━━ EXCERPTED DATA

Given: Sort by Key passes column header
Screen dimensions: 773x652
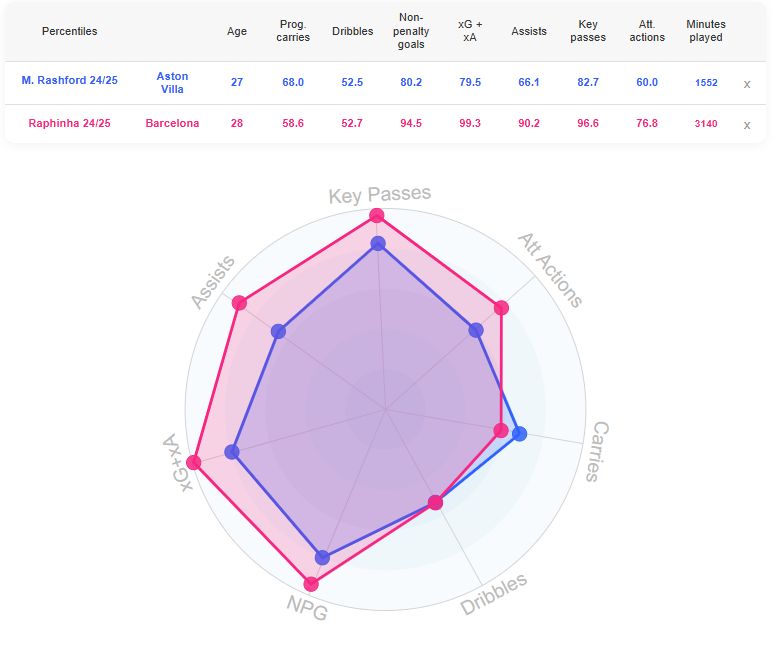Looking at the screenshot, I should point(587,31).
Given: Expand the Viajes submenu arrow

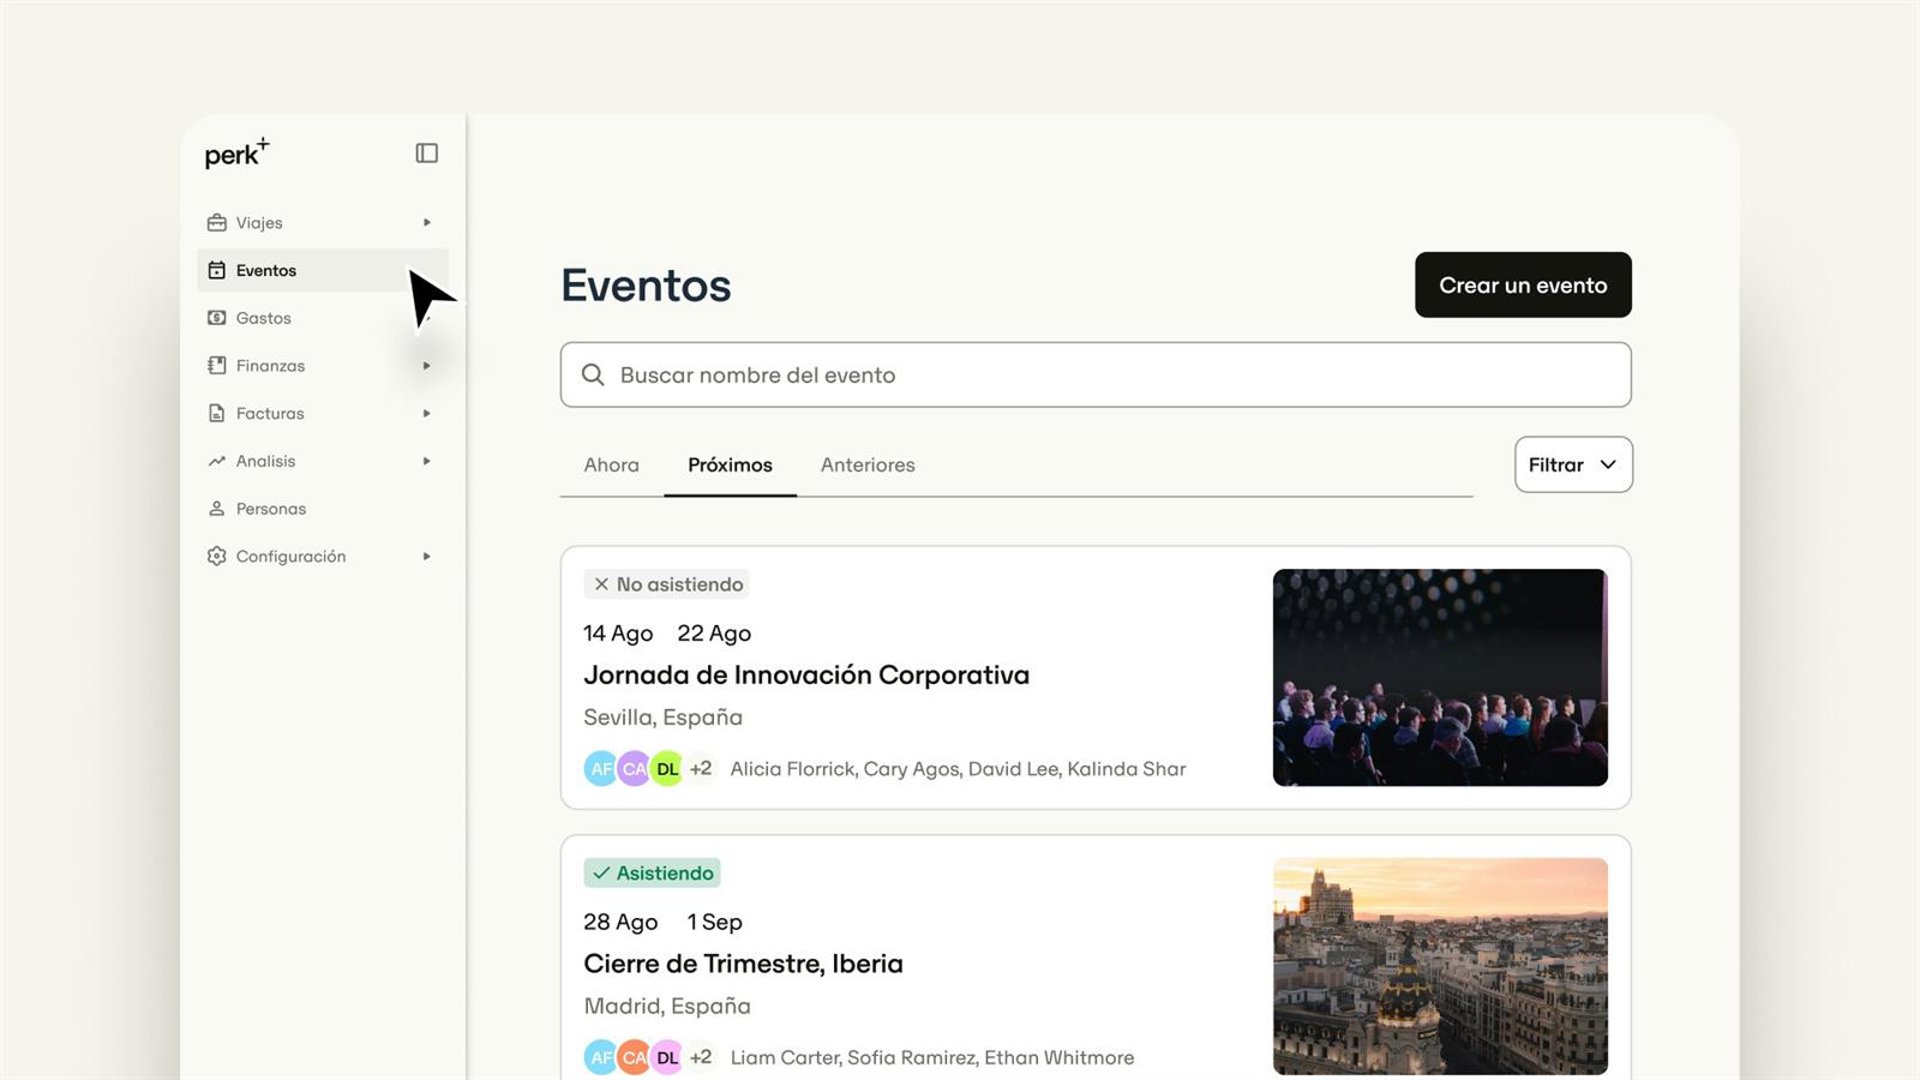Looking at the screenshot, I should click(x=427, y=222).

━━━━
━━ EXCERPTED DATA

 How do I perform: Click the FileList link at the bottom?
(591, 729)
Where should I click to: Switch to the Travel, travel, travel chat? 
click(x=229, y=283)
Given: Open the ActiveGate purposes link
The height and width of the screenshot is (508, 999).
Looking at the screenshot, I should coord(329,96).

━━━━

# OBJECTIVE
Rewrite the material from the line containing "Given: Sort by Key passes column header" up to and including the line containing "Looking at the screenshot, I should click(x=427, y=222).", replacing "Screen dimensions" with "Screenshot size" and leaving everything else unchanged. Give only those lines, and leave the pictures out of your answer.

# TASK ANSWER
Given: Sort by Key passes column header
Screenshot size: 773x652
Looking at the screenshot, I should point(587,31).
Given: Expand the Viajes submenu arrow

Looking at the screenshot, I should click(x=427, y=222).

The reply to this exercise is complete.